Der etwas andere Supermarkt

Viele Kunden und höherer Umsatz als Spiegelbild der schlechten wirtschaftlichen Lage: Immer mehr Menschen sind von Armut betroffen und kaufen im Caritas-Markt ein. Auch Studis dürfen unter gewissen Voraussetzungen das Angebot nutzen.

Von David Fogal 19. November 2009

Der Caritas-Markt in Bern ist ein unscheinbares Lebensmittelgeschäft und auf den ersten Blick kaum als solches zu erkennen. Auch im Innern sieht es nicht aus wie in einem gewöhnlichen Supermarkt: Keine Einkaufswagen, piepsenden Scanner und Förderbänder. Stattdessen hat es eine kleine Kaffeeecke, wo Kundinnen und Kunden gratis Kaffee oder Tee trinken und sich austauschen können. Der Caritas-Markt entspricht mehr dem familiären Quartierladen. Er ist anders – nicht nur was das Erscheinungsbild betrifft, sondern auch in Bezug auf die Ein- und Verkaufspolitik und die Kundschaft.

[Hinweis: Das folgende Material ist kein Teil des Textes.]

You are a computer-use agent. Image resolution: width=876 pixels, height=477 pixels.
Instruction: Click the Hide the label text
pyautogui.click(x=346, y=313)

Viele Produkte für wenig Geld 

Schweizweit gibt es 17 Caritas-Märkte. Sie bieten Waren des täglichen Bedarfs kostengünstig an. Darunter fallen Grundnahrungsmittel, Hygieneprodukte, aber auch Babynahrung und frisches Gemüse. Das umfassende Angebot ist nur dank vielen Lebensmittel-Lieferanten möglich, die ihre Produkte gratis oder zu sehr tiefen Preisen dem Caritas-Markt überlassen. Die Produkte stammen aus Falschlieferungen, schadhaften Serien, Liquidationen oder Überproduktionen. Ein «Schoggiosterhase» im Herbst ist keine Seltenheit. Alle Lebensmittel im Caritas-Markt sind jedoch von einwandfreier Qualität und mit gültigem Datum.

Grundnahrungsmittel sind immer vorhanden. Reis, Mehl, Zucker oder Milch werden quersubventioniert oder für ein Jahr von Unternehmen oder Organisationen gesponsert. Nur dank diesen sogenannten Produkt-Patenschaften können gemäss Wolfgang Neubauer viele Artikel zu Tiefstpreisen angeboten werden: ein Kilo Zucker kostet nur gerade einen Franken. Die Preise müssen niedrig sein, da Armutsbetroffene einen kleinen Spielraum für Ausgaben haben. Für einen Durchschnittseinkauf geben sie rund 12 Franken aus. Produkte über fünf Franken werden kaum gekauft. Trotz der finanziellen Engpässe der Menschen «geben wir im Prinzip nichts gratis ab», erklärt Wolfgang Neubauer. Die Kundinnen und Kunden des Caritas-Markts erhalten keine Almosen und werden wie «normale» Kunden bedient.